> Task to complete: Continue the court ruling below on the deceased's estate, picking up right after its last sentence.

> Provided text:
--------

18. In view of everything that I have stated above, it is my conclusion that the protestors are not beneficially entitled to the estate of the deceased.

19. The assets that are said to comprise the estate of the deceased are set out in the affidavit sworn by the applicant in support of the application. The protestors have raised issues concerning some of the assets. They argue that the deceased had gifted some of assets to them in contemplation of death. They have cited section 31 of the Act to justify that assertion.

20. A gift of contemplation of death is defined as one made during lifetime that is conditional on the death of the maker of the gift. There must be a gift and it has to be conditional on death. From the material placed before me, the protestors only allege that the deceased allowed them to live on estate property, but there is neither allegation nor proof that the deceased made gifts of the said property to them and that the making of such gifts was conditional on the deceased dying within some reasonable period of time.   There are two other conditions attached to the validity of a gift in contemplation of death. One being that the gift must have been delivered to the donee by the donor. No evidence of any kind was tendered to prove that the assets that make up the estate of the deceased were ever delivered to the protestors by the deceased. There is therefore no proof that that condition was ever complied with. The other condition is that the property the subject matter of the gift must be movable. The bulk of the estate of the deceased is immovable, and therefore the assets could not possibly have been the subject of gifts in contemplation of death. There were shares in corporate firms, moneys in the bank and motor vehicles. These could be subject to gifts in contemplation of death, unfortunately no evidence was presented of the delivery of these assets to the protestors by the deceased, or proof that they were gifts intended to be effective upon the death of the deceased. I find no basis upon which I can hold that the deceased had made a gift of his entire estate or part thereof to the protestors as gifts in contemplation of death.

--------

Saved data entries
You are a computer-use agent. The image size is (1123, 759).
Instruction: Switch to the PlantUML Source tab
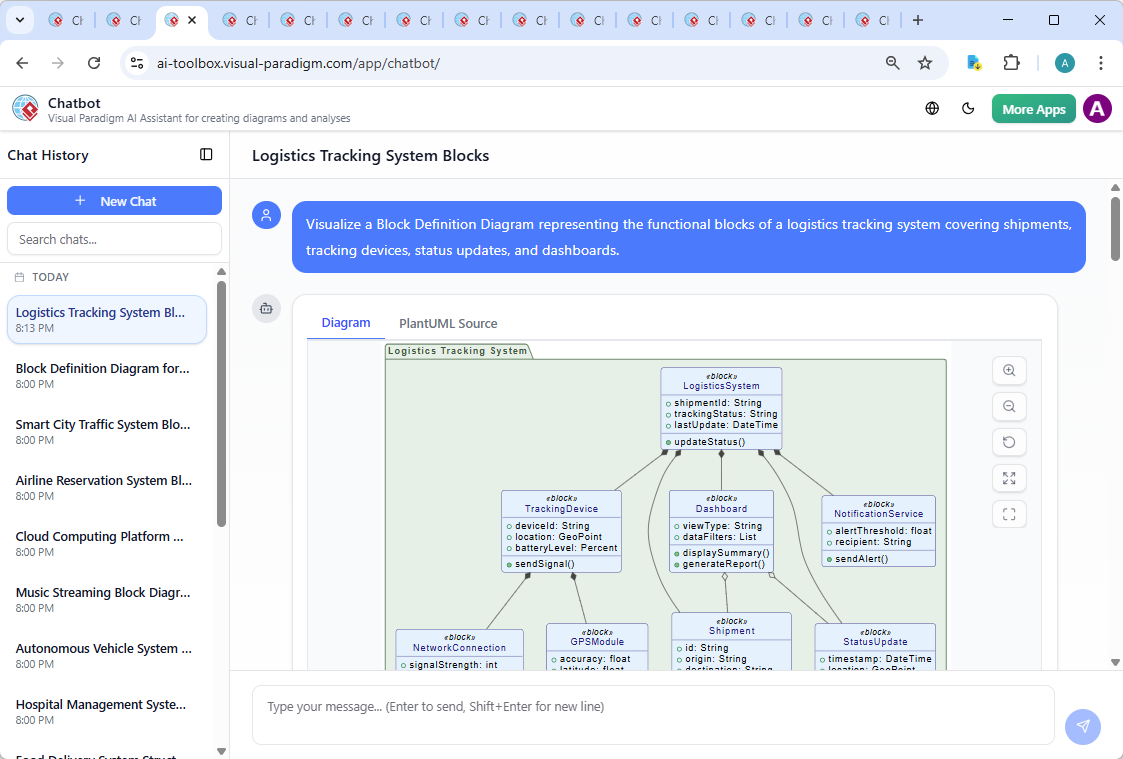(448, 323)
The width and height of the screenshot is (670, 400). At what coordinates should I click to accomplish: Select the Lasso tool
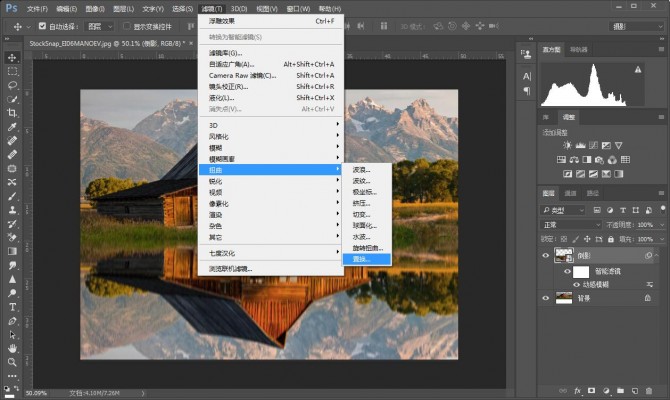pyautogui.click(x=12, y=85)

--------

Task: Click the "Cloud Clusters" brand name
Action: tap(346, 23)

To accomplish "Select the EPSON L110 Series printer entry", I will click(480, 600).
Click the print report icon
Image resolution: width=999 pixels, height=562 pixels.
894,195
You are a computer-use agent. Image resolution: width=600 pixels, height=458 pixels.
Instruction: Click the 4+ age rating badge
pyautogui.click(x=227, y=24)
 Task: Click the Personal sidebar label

--------

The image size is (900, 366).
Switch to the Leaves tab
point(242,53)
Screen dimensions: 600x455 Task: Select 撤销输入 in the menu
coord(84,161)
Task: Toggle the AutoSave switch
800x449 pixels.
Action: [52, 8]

--------

> Response:
21. Overall, I have no basis for finding that all the assets listed in the applicant’s application are not available for distribution.

22. The only matter that awaits determination is how the estate ought to be distributed. I have found that the administrator is the sole heir to the estate as the protestors have not proved their dependancy and they have not proved to be children of the deceased. The intestate estate is available for distribution in terms of section 38 of the Act.

23. In the end I am moved to make the following orders: -

(a) That l hereby allow the application dated 6th June 2013 and dismiss the protests on record brought against the said application;

(b) That the grant of letters of administration intestate made herein on 16th December 2011 to Patricia Wanjiku Mwaura is hereby confirmed;

(c) That the estate of the deceased shall be distributed as per paragraph 5 of the affidavit of the applicant sworn on 6th January 2013 in support of the application;

(d) That a certificate of confirmation of the said grant shall issue accordingly; and

(e) That the applicant shall have costs of the application.

DATED, SIGNED and DELIVERED at NAIROBI this 20TH DAY OF JANUARY, 2017.